There has also been very little research done on the best way to clean or treat damaged plastic museum objects. There is research going on to develop nanomaterials for conservation of contemporary art works, as part of a big European project called Nanorestart: http://www.nanorestart.eu/
Q. What other chromatographic techniques have you used for museum conservation?
A: We use gel permeation chromatography (GPC) to identify the molecular weight of polymeric materials. In general, chromatography is hugely important in museum conservation. There is a conference dedicated to it called MaSC “Users’ Group for Mass Spectrometry and Chromatography”: https://mascgroup.org/. People use pyrolysis (Py-GC–MS), GC–MS, liquid chromatography (LC)–MS, high performance liquid chromatography (HPLC), and many other techniques for identifying the components of complex mixtures, such as in historic paints.
References
Katherine Curran has worked as a Lecturer in Sustainable Heritage at the UCL Institute for Sustainable Heritage since 2013. She is Assistant Course Director for the MSc in Sustainable Heritage and the Principal Investigator for the ERC Starting Grant funded project “COMPLEX: The Degradation of Complex Modern Polymeric Objects in Heritage Collections: A System Dynamics Approach” which will develop new approaches to understanding and modelling the degradation of modern polymeric materials in collections.
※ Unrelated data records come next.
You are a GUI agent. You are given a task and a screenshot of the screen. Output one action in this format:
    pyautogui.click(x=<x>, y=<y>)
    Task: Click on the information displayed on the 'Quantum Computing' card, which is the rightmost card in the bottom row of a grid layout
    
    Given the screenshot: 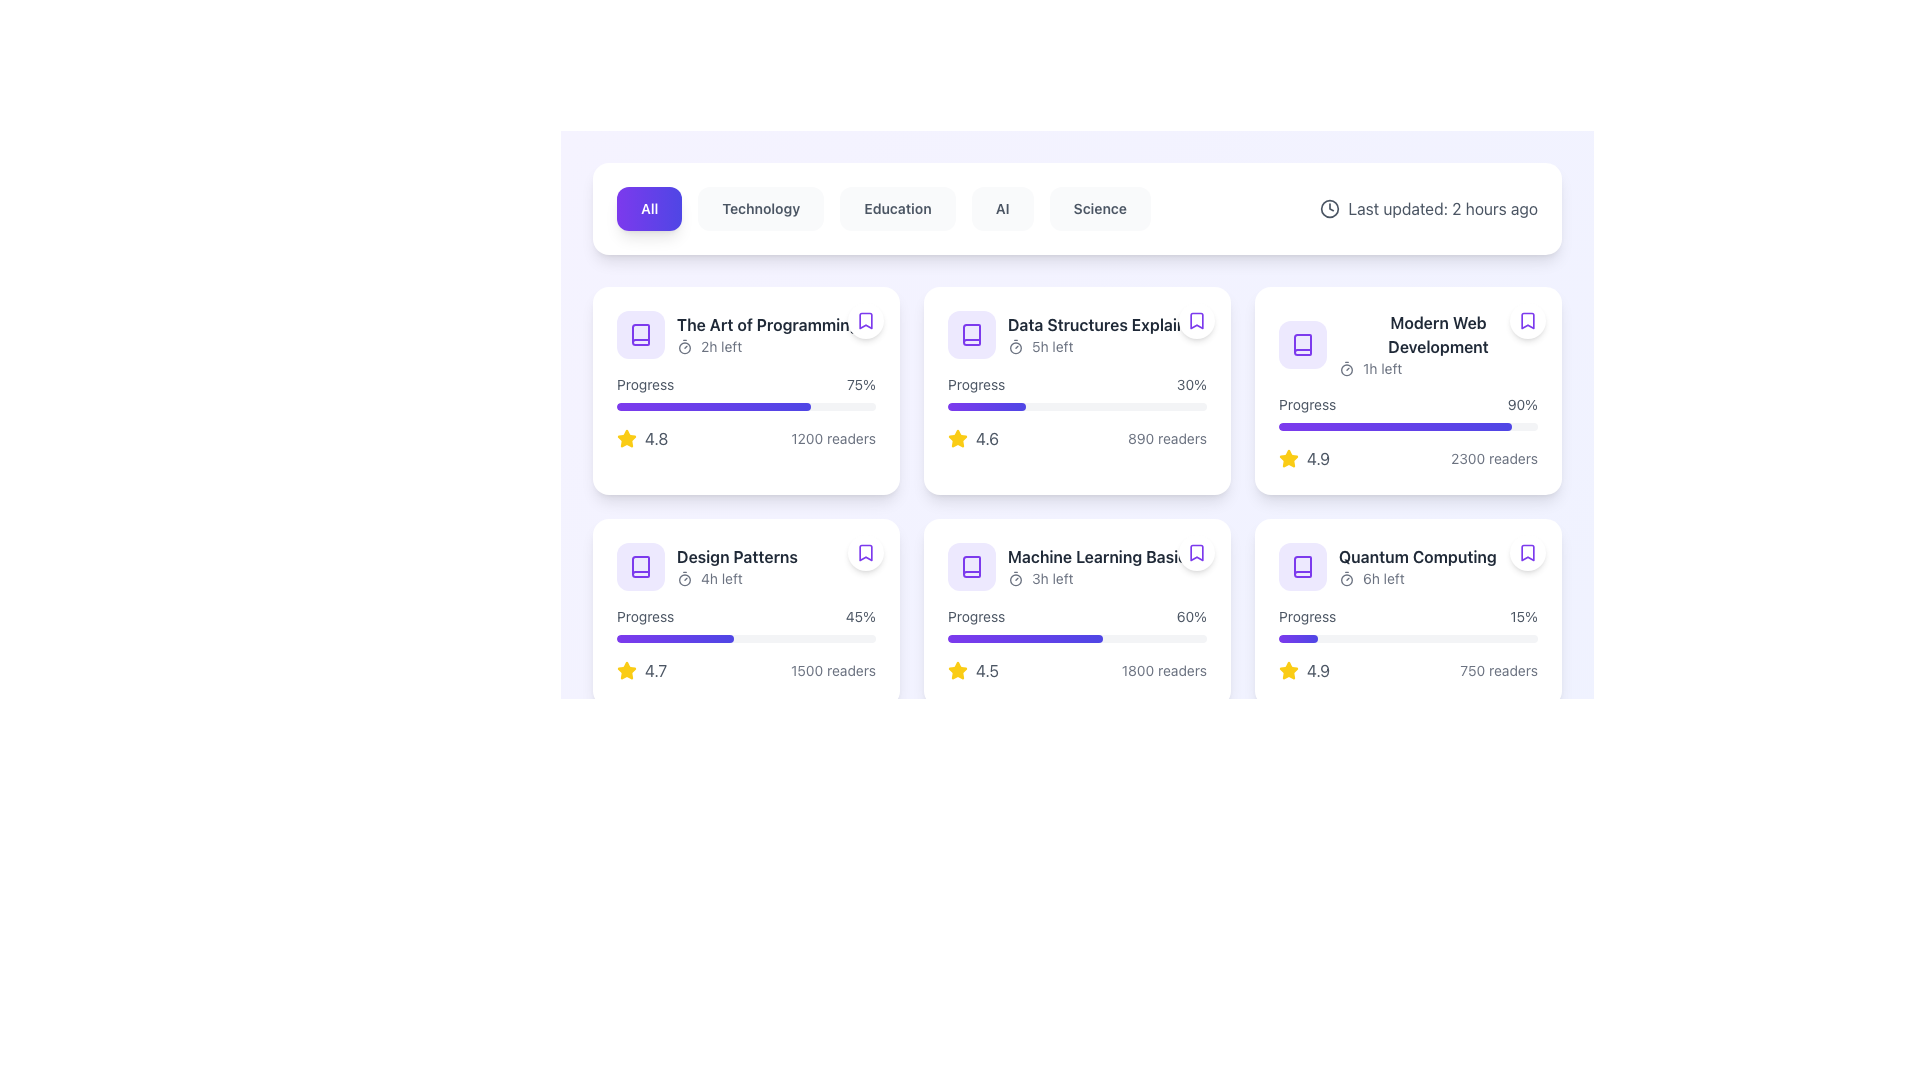 What is the action you would take?
    pyautogui.click(x=1407, y=612)
    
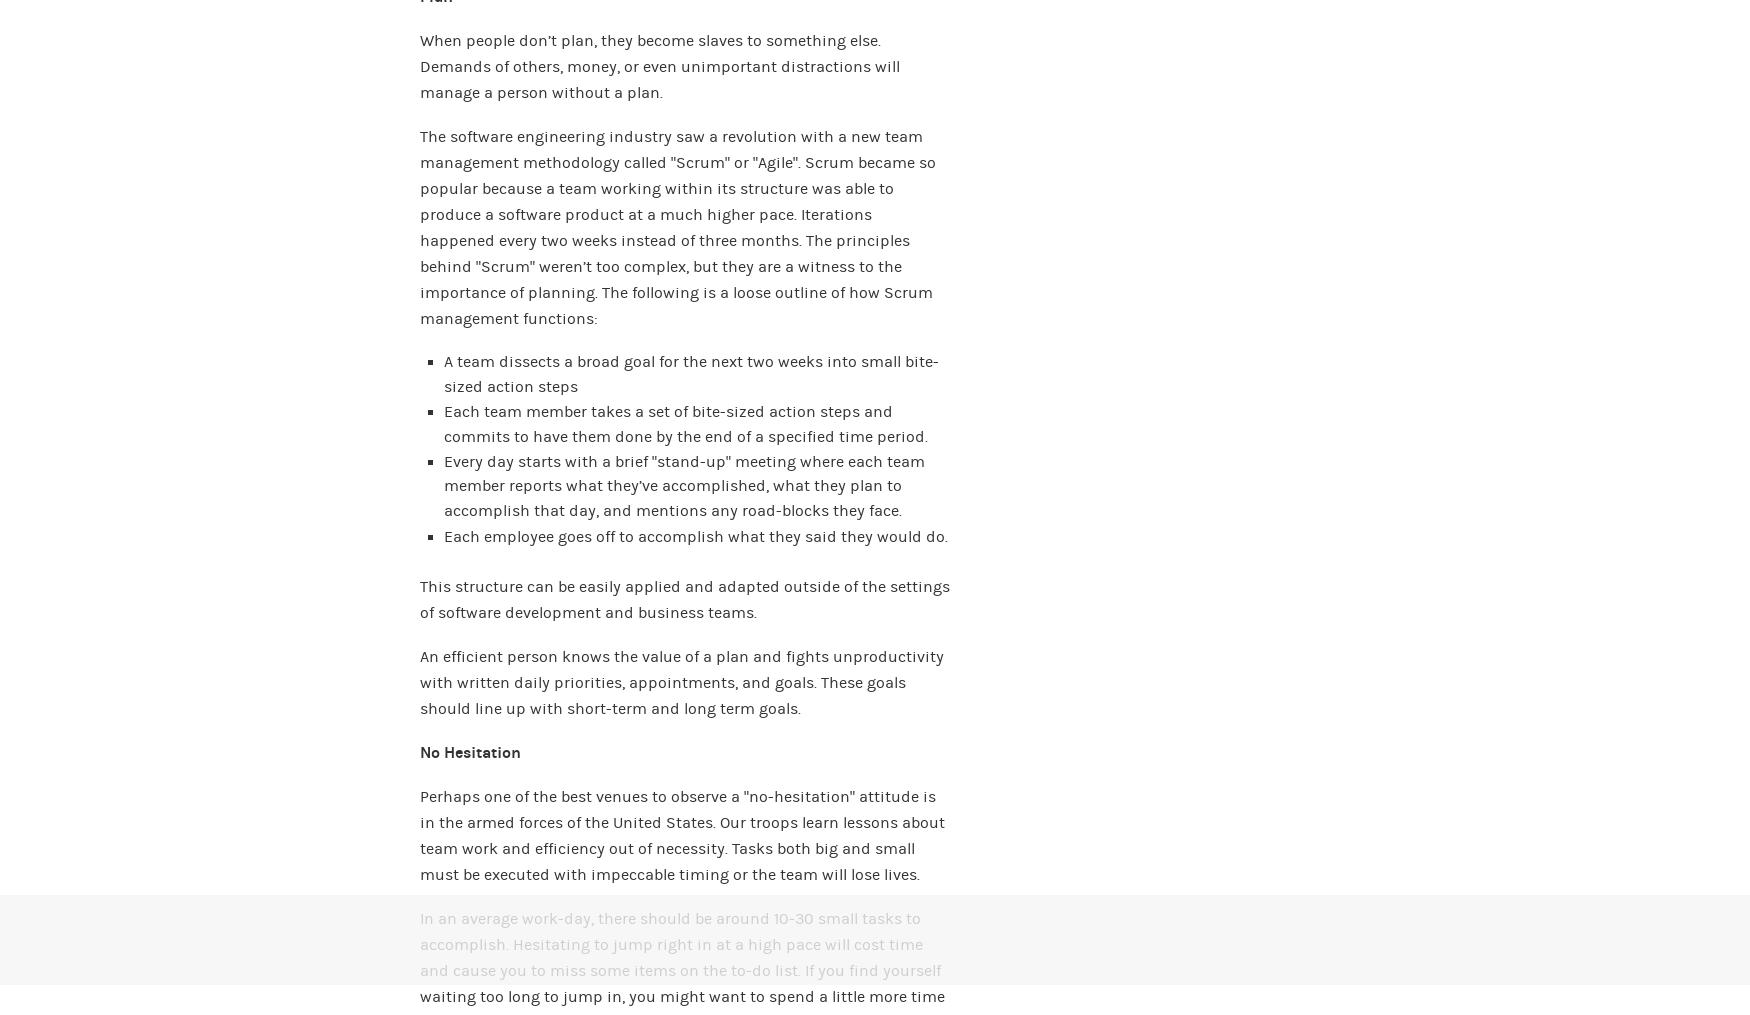  What do you see at coordinates (419, 226) in the screenshot?
I see `'The software engineering industry saw a revolution with a new team management methodology called “Scrum” or “Agile”. Scrum became so popular because a team working within its structure was able to produce a software product at a much higher pace. Iterations happened every two weeks instead of three months. The principles behind “Scrum” weren’t too complex, but they are a witness to the importance of planning. The following is a loose outline of how Scrum management functions:'` at bounding box center [419, 226].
Katherine joined the Institute for Sustainable Heritage as a Research Associate in November 2011, to work on the AHRC/EPSRC Science & Heritage Programme project “Heritage Smells”.
From 2010–2011, Katherine received a Fulbright Scholarship from the Fulbright Commission in Ireland and worked with Jeffrey Moore at the University of Illinois in UrbanaâChampaign, USA, on the synthesis of macrocyclic compounds via alkyne metathesis.
Katherine obtained her Ph.D. in polymer chemistry (“Pd(II)- and Zr(IV)-catalysed Olefin Addition Polymerisation of Cyclobutene-based Monomers”) in 2009 from University College Dublin (UCD), Ireland, and her B.Sc. (chemistry) in 2004, also from UCD.